Accordingly, pursuant to SFAS No. 109, the Company recorded an asset and reduced
its provision for income taxes in the period in which such NOL carryforwards
were generated by FirstSense. The Company is also subject to rapid technological
change, competition from substantially larger competitors, a limited family of
products and other related risks, as more thoroughly described in the "Risk
Factors" section of the Company's Form 10-K, for the fiscal year ended December
31, 1999. The Company's dependence on a single product family in an emerging
market makes the prediction of future results difficult, if not impossible,
especially in the highly competitive software industry. As a result, the Company
found the evidence described above to be the most reliable objective evidence
available in determining that a valuation allowance against its tax assets would
be necessary.

   The Company's net operating loss deferred tax asset includes approximately
$3.4 million pertaining to the benefit associated with the exercise and
subsequent disqualifying disposition of incentive stock options by the Company's
employees. When and if the Company realizes this asset, the resulting change in
the valuation allowance will be credited directly to additional paid-in capital,
pursuant to the provisions of SFAS No. 109.

   The Company received a tax benefit of approximately $4.9 million and $500,000
in 1999 and 1998, respectively, pursuant to the exercise of employee stock
options. The Company recorded this benefit as a component of additional paid-in
capital.

   The Company's current export sales are denominated in United States dollars.

- Data excerpts:
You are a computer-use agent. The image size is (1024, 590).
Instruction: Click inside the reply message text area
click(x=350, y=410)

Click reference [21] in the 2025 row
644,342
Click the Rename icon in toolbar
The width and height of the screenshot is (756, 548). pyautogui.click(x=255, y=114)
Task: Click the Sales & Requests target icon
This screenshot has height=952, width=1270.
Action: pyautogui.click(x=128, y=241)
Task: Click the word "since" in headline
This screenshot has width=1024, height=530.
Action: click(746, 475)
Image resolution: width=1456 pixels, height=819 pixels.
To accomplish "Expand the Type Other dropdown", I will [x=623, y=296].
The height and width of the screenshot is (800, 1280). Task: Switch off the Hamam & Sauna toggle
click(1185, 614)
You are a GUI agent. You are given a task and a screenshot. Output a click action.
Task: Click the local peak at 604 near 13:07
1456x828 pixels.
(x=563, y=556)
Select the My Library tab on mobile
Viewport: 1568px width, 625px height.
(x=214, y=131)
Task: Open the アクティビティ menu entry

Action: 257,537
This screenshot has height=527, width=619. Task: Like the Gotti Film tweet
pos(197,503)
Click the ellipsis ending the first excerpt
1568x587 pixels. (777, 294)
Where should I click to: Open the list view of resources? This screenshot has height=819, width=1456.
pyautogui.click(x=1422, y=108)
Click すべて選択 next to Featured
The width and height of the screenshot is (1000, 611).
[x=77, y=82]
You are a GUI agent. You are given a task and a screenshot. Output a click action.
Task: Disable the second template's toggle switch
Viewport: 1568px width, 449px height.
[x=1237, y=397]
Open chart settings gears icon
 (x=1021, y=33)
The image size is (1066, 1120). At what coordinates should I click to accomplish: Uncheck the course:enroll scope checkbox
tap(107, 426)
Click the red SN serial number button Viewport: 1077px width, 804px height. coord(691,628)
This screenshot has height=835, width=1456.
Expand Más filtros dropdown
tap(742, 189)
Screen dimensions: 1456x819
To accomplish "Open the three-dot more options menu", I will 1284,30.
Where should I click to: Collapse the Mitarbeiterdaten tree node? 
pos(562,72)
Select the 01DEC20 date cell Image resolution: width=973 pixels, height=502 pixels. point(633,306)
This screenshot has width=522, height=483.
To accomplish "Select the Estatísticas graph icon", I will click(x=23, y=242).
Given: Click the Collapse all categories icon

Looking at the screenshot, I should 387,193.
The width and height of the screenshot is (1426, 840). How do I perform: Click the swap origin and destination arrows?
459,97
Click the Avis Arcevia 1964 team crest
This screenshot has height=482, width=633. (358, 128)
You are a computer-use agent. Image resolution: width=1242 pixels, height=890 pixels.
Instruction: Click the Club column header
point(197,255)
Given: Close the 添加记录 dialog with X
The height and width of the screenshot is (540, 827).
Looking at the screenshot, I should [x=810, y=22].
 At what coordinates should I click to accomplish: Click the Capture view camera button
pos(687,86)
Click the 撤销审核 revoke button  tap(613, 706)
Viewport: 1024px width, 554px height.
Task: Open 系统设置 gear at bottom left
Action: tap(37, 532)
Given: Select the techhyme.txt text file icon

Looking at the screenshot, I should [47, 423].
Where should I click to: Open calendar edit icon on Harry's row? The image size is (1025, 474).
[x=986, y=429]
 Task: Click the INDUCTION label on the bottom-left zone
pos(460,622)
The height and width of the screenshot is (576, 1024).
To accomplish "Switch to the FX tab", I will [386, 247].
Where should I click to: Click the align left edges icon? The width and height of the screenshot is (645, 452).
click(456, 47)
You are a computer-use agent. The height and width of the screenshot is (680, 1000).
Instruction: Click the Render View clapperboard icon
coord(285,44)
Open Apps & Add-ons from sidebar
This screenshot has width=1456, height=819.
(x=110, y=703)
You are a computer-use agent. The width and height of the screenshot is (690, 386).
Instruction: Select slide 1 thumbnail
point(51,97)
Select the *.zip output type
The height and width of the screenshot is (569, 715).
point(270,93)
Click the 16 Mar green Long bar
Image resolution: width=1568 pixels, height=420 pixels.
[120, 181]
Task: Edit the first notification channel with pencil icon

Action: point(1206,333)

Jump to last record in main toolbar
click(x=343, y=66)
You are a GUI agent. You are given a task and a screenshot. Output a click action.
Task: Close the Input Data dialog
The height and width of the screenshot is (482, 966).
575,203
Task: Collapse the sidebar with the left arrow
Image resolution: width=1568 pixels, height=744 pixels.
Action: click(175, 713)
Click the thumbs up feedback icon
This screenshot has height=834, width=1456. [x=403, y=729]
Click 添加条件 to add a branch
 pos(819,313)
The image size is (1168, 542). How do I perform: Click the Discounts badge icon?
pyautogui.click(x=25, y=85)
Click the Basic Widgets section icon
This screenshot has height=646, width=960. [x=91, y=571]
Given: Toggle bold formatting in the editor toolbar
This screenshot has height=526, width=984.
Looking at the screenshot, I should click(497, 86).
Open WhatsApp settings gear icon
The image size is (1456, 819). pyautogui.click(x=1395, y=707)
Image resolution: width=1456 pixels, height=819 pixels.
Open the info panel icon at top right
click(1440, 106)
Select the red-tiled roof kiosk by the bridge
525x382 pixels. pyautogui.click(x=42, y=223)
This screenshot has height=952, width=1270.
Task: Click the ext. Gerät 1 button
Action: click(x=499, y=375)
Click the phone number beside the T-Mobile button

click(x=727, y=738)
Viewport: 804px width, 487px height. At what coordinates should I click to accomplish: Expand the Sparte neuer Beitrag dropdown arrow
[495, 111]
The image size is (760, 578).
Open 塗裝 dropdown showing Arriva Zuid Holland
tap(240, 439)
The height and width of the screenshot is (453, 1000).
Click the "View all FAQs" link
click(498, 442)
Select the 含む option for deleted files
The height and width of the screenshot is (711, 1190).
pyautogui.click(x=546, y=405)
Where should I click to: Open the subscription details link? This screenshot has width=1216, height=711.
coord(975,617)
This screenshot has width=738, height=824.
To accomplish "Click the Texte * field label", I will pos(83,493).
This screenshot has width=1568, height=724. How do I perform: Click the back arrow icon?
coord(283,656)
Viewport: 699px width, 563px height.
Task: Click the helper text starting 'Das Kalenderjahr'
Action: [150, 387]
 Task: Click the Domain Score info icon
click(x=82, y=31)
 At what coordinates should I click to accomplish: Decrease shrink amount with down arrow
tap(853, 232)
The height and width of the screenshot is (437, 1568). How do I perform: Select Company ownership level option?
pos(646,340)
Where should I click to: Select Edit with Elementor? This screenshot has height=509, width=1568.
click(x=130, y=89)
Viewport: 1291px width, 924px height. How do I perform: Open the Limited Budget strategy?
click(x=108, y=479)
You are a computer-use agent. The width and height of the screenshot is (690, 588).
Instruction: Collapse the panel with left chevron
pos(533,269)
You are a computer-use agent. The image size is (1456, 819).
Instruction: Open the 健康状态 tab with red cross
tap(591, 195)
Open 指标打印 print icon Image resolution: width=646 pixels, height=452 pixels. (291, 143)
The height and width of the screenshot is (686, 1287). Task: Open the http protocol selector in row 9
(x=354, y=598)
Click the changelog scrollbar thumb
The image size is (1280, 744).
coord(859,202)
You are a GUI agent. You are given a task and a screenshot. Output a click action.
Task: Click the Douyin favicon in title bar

- Actions to take:
1: Translate this sentence from the tax disclosure into Spanish: "The Company's current export sales are denominated in United States dollars."
2: Retype the portion of the tax disclosure between "The Company's net" and "SFAS No. 109.", inclusive.
3: Write a continuation of the tax disclosure that begins after its final sentence.

- Answers given:
1: Las ventas de exportación actuales de la Compañía están denominadas en dólares estadounidenses.

2:
The Company's net operating loss deferred tax asset includes approximately
$3.4 million pertaining to the benefit associated with the exercise and
subsequent disqualifying disposition of incentive stock options by the Company's
employees. When and if the Company realizes this asset, the resulting change in
the valuation allowance will be credited directly to additional paid-in capital,
pursuant to the provisions of SFAS No. 109.

3:
To the extent that international sales continue to be denominated in United
States dollars, an increase in the value of the United States dollar relative to
other currencies could make the Company's products and services more expensive
and, therefore, potentially less competitive in international markets.

   As of March 31, 2000, the Company's principal sources of liquidity included
cash and marketable securities. The Company believes that its current cash and
market securities and cash provided by future operations will be sufficient to
meet its working capital and anticipated capital expenditure requirements for
the next 12 months. Although operating activities may provide cash in certain
periods, to the extent the Company experiences growth in the future, its
operating and investing activities may require significant cash. Consequently,
any such future growth may require the Company to obtain additional equity or
debt financing.





                                       11
<PAGE>   12




                           RISK FACTORS

      References in these risk factors to "we," "our" the "Company" and "us"
refer to Concord Communications, Inc., a Massachusetts corporation. Any
investment in our common stock involves a high degree of risk. If any of the
following risks actually occur, our business, results of operations and
financial condition would likely suffer.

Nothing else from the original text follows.